A service technician recently discovered a card-skimming device attached to a Bank of America ATM at 2275 Ashley Crossing Drive, according to a report filed with the Charleston Police Department.

Skimmers come in various forms, but they can record data from the magnetic strips, card numbers, and even printed security codes on debit and credit cards. The incident report does not indicate what type of skimming device was used on the ATM or how long it had been operating before it was discovered.

According to the report, two technicians from an ATM service company called police on Thurs. Aug. 27 at about 6:40 p.m. to report that they had found an active skimming device on the machine.

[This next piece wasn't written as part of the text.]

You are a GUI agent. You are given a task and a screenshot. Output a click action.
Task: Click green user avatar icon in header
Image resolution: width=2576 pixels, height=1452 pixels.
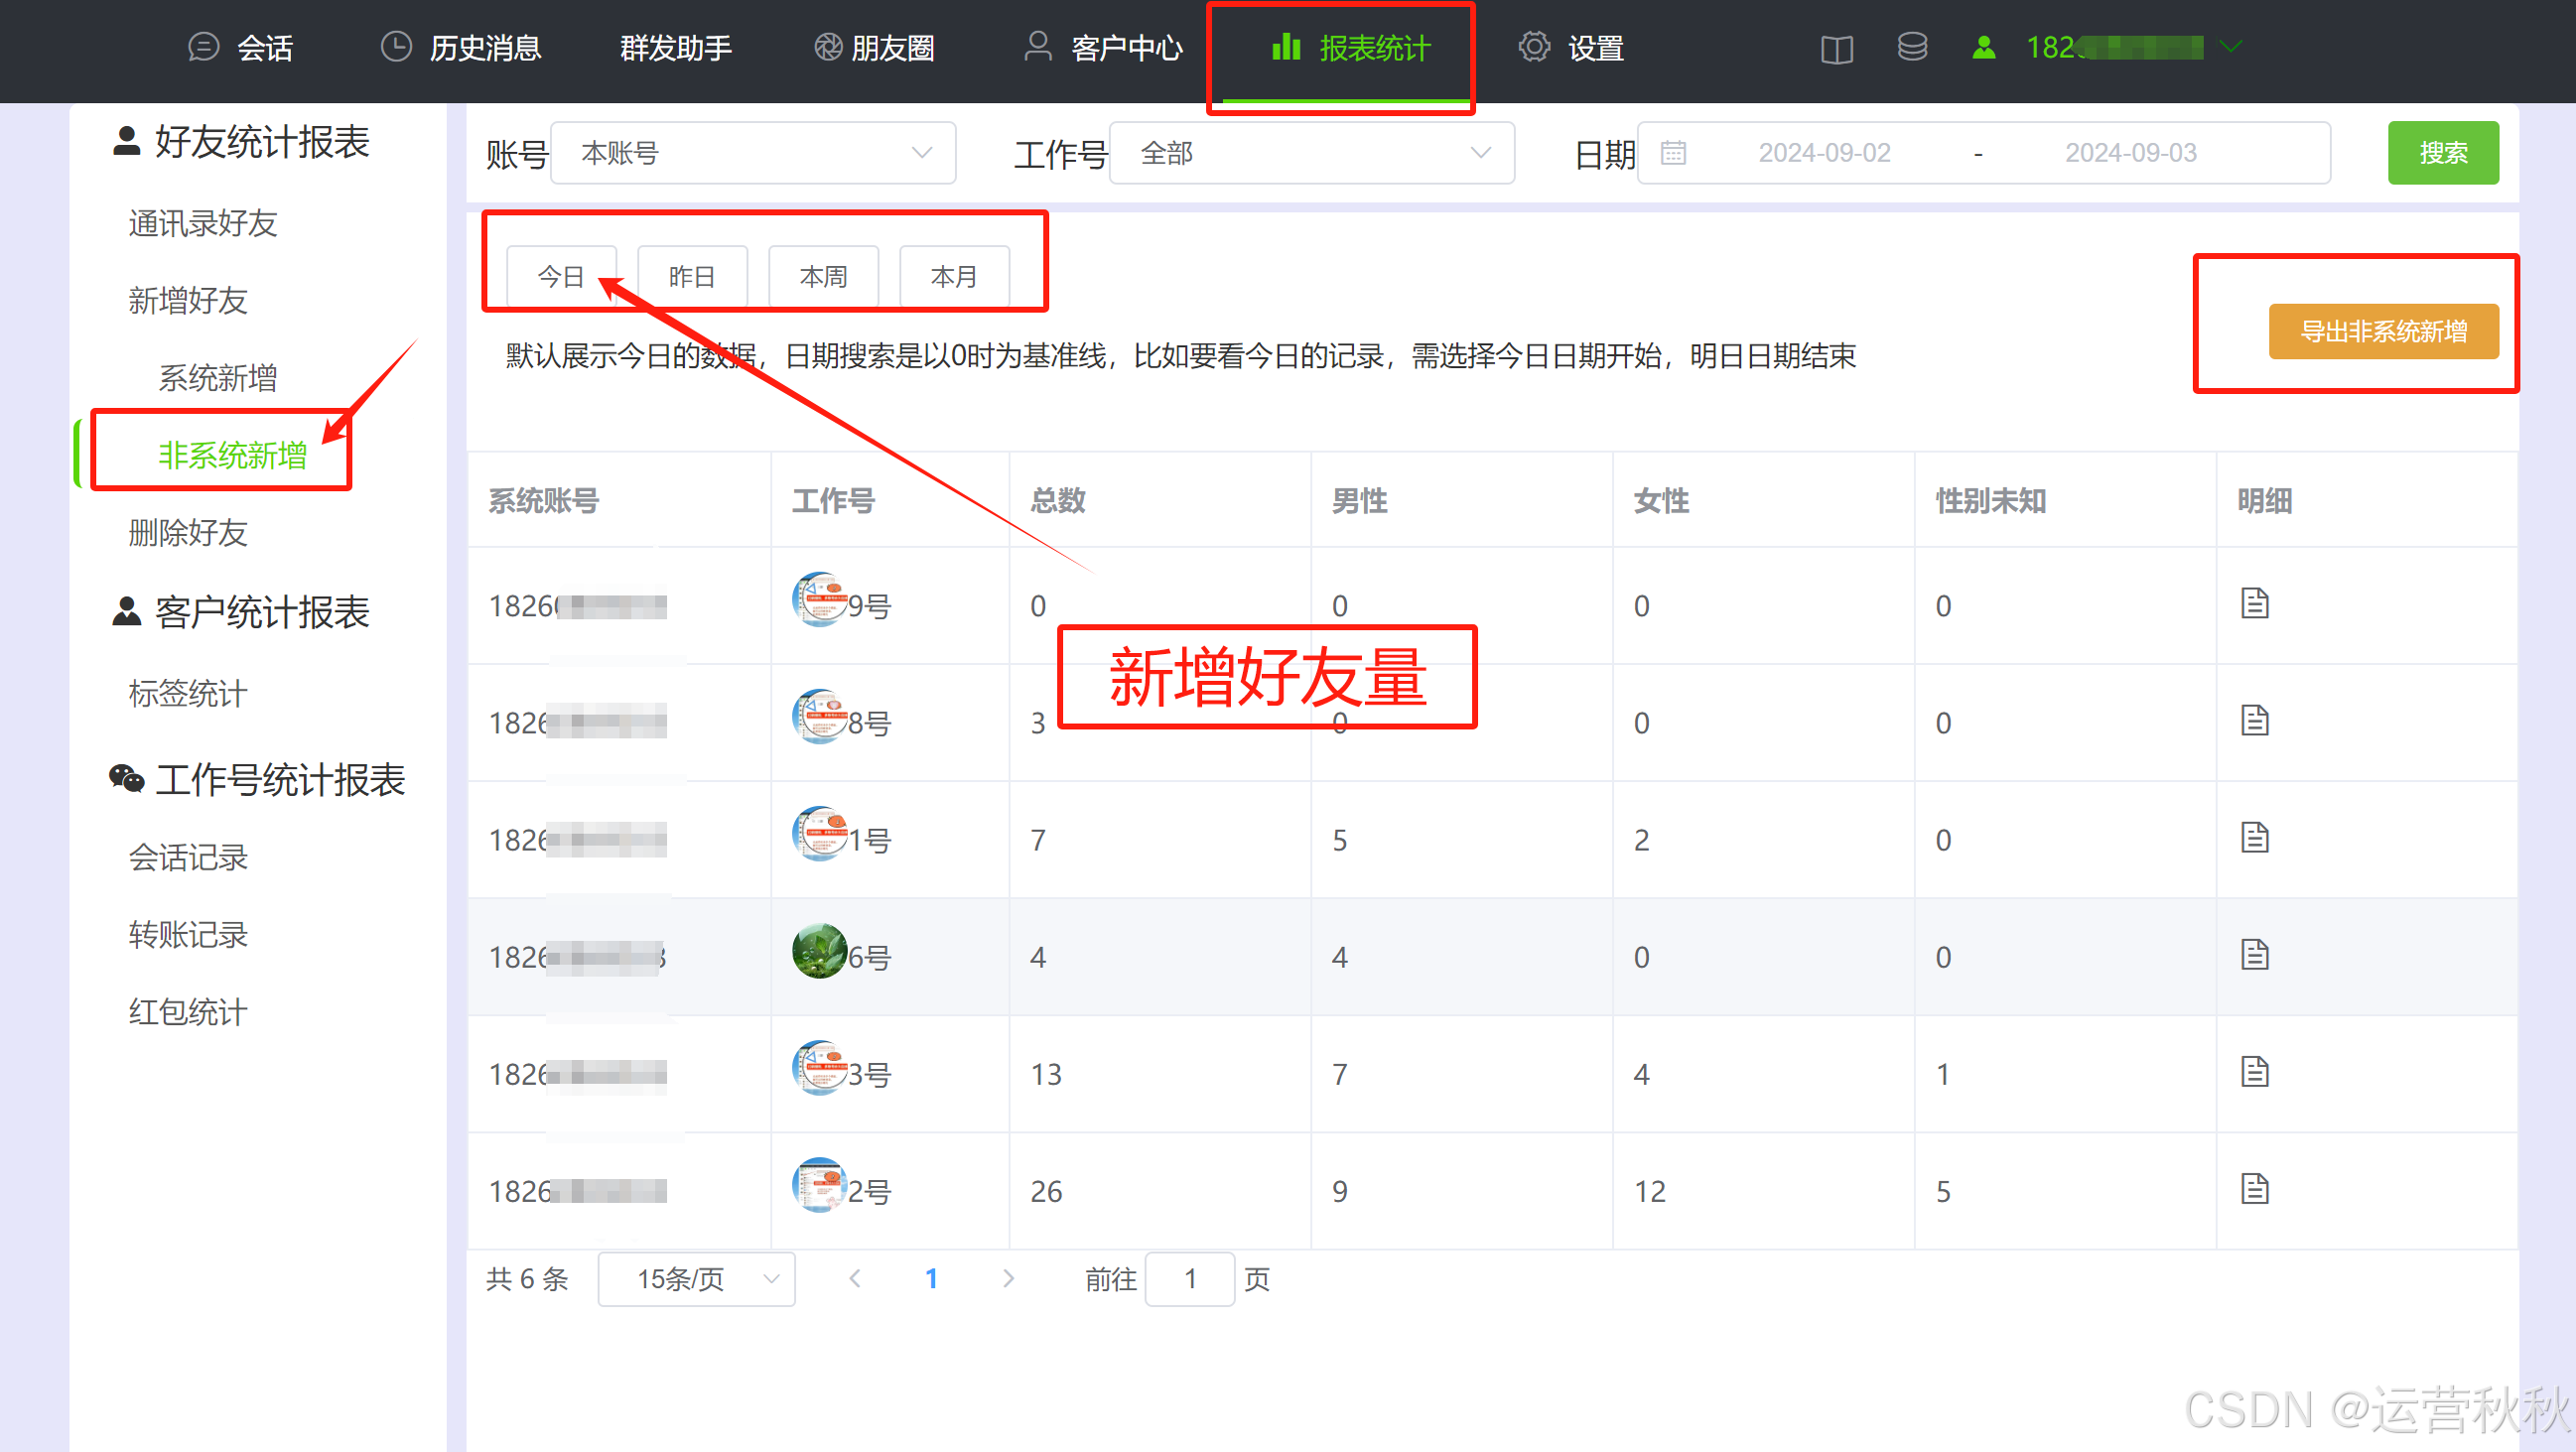(x=1984, y=47)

One of the technicians said that the ATM had an “Out of Service” sign displayed on its screen, and after making multiple attempts to reset the machine, he called in his colleague who had recently completed a course on skimmers. The colleague said that he “immediately noticed the object on the ATM card reader was a skimming device” and called police.

The technicians were unable to tell police how many customers’ cards had been skimmed, if any. A surveillance camera was pointing at the machine, but they did not have access to the video because the bank branch was closed for the evening.

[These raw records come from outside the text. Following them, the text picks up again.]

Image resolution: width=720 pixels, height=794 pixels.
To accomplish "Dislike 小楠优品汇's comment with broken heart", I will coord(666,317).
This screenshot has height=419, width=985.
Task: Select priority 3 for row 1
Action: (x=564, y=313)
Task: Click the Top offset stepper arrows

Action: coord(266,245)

Nicole Nastacie, a regional spokesperson for Bank of America, did not comment on how long the skimming device had been installed on the machine. She said that the bank encourages customers to monitor their accounts online for suspicious activity and to notify bank employees if they notice anything unusual about an ATM.

“In the event we detect that a skimming device has been used, we proactively reach out to customers who may have been affected in order to block existing cards and issue new ones,” Nastacie said.